According to data obtained by the BBC, “NHS hospital trusts in England reported 55 cyber-attacks in 2016” – 16 more attacks than in 2015. However, NHS Digital claims that this number doesn’t represent an increase in the actual number of attacks, but an increase in the number of reported attacks. Despite this claim, the information that came to the surface following the recent WannaCry attack gave us a clear indication that hospitals were not doing enough to protect themselves from cyber-attacks. And, with plans to make all patient records digital by 2020, the data-security risks will only become greater.
So, what steps can hospitals take to protect themselves from future attacks?
The first and most obvious solution would be to hire more security specialists, which will, of course, cost money. While this may not be a bad idea, Oliver Farnan of the Oxford Cyber Security Centre argues that “Money is only really spent on security once everything else is up and running and in place… it always comes second.”
With this in mind, let’s take a look at some alternative strategies:
Backup and Restore
This is fairly obvious, yet it is still one of the most effective steps that hospitals can take to protect themselves from future ransomware attacks. After all, ransomware attacks only really exist on the premise that someone, somewhere, is willing to pay the ransom. Adopting an effective system for backing-up data will render such attack useless. It is also important to have a well-rehearsed data recovery plan in place. In the event of a cyber-attack, hospitals should be able to get the system up and running again within minutes.
Create a security culture
Educating staff members about cyber-security is also one of the most important steps any organisation should take in protecting their sensitive data. And is also one of the least expensive steps to take. Creating an effective security culture is largely about conditioning, in that, staff members need to be habitually vigilant in spotting potential security threats, whilst still being able to perform their duties without interruption.
Keep track of everything!
It is imperative that hospitals can answer critical questions about “who, what, where and when” changes are being made to sensitive data. They will need to be able to track when sensitive data is copied, moved, deleted, renamed, accessed and created. They will need to know when user accounts are modified or deleted and be able to detect and mange inactive accounts. They will need to track privileged mailbox access, ensure that passwords are regularly rotated, spot anomalous logon failure and detect changes to user permissions. Additionally, hospitals must utilise “threshold alerting” to help prevent the spread of ransomware. For example, if ransomware is renaming multiple (or all) files in a drive, a real-time alert should be sent to the administrator. Also, if a proportionally high number of specified events occur over a short period, an automated response should be initiated. This could be in the form of an alert or the execution of a custom script. A custom script can be used to disable a user account, change firewall settings, stop a specific process or shut down the entire server. For hospitals to detect and respond to changes in this manner, they will need to adopt a sophisticated auditing and monitoring solution, such as LepideAuditor.
Mobile device security
Staff members need to be made aware of the security risks associated with using mobile devices in the workplace. After all, such devices have a tendency to get lost or stolen. Additionally, social engineering attacks can be effective regardless of what device you are using. Hospitals should also implement a data classification system that can be used in conjunction with Data Loss Prevention (DLP) software to ensure that sensitive data is not allowed to be shared outside of the hospital’s IT network. Likewise, specialised encryption software can be used to ensure that sensitive data is automatically encrypted as it moves around the network, as well as outside of the network. Ideally, mobile devices should not be able to connect to the hospital’s main network.

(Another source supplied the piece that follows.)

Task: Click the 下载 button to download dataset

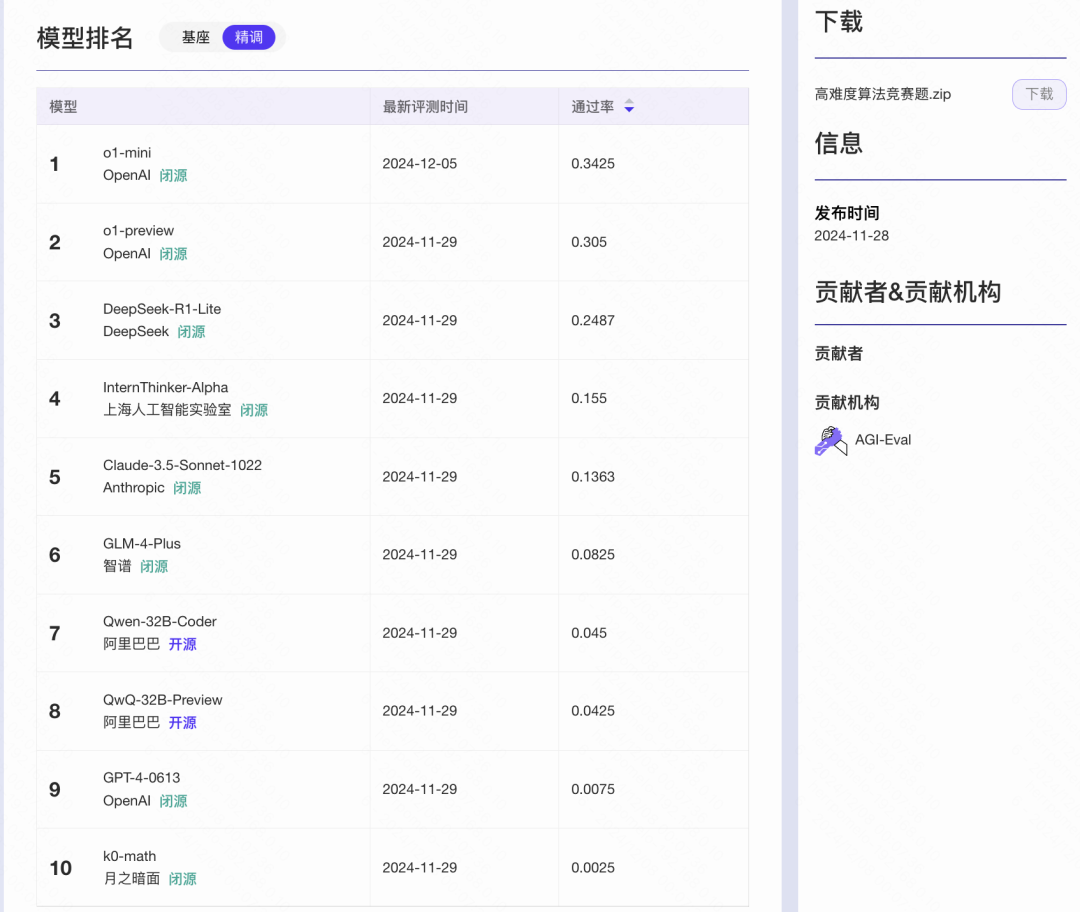Action: [x=1038, y=93]
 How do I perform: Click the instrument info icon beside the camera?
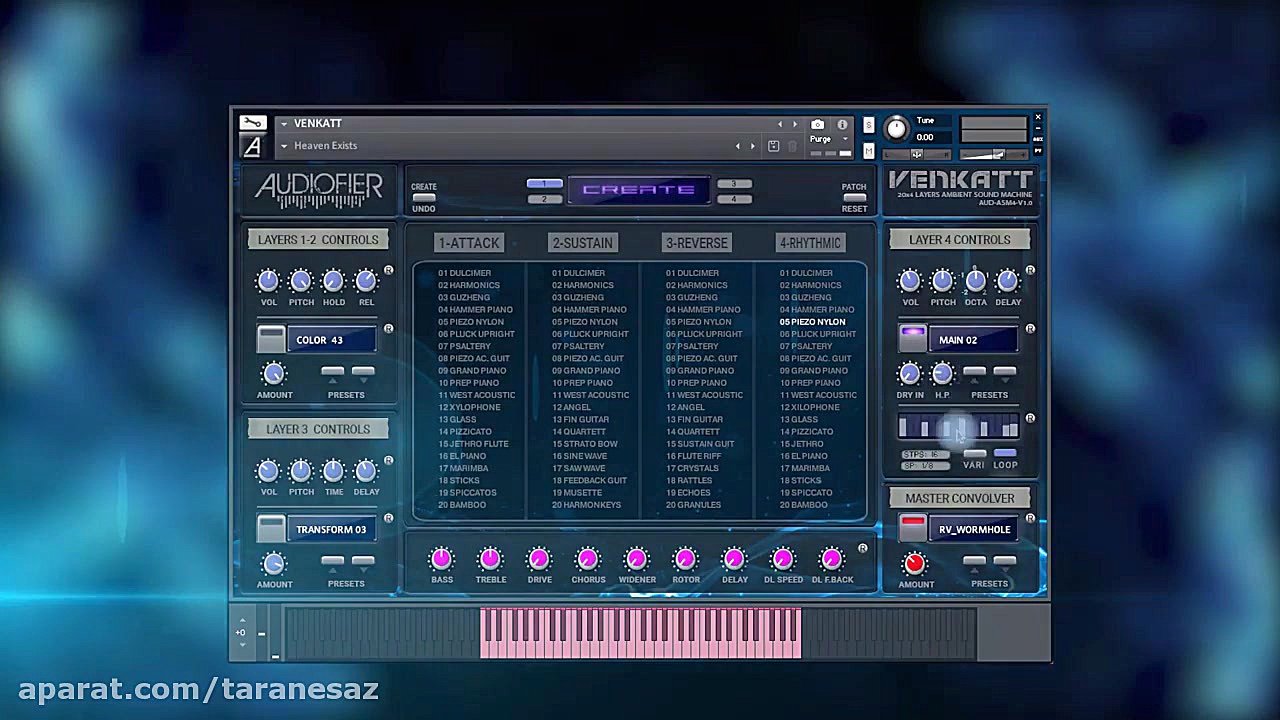(x=842, y=123)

Keep physical devices secure
They may have the most sophisticated cyber-security software that money can buy, but if someone is able to wade in, download information from, or simply steal an unattended desktop PC, it’s not going to help that much. Hospitals may want to consider using cable locks, motion sensing alarms, or DLP software, etc. Additionally, it may be a good idea to disable drives/ports to prevent people from copying data on to USB drives, etc.
There are many other things that Hospitals can do to protect themselves from cyber-attacks, not all are mentioned here and some are easier to implement than others. Perhaps one of the simplest steps mentioned in this article can also be the most powerful – that is, deploying a change auditing solution, like LepideAuditor, to keep track of all unwanted or unauthorised changing taking place to systems and data.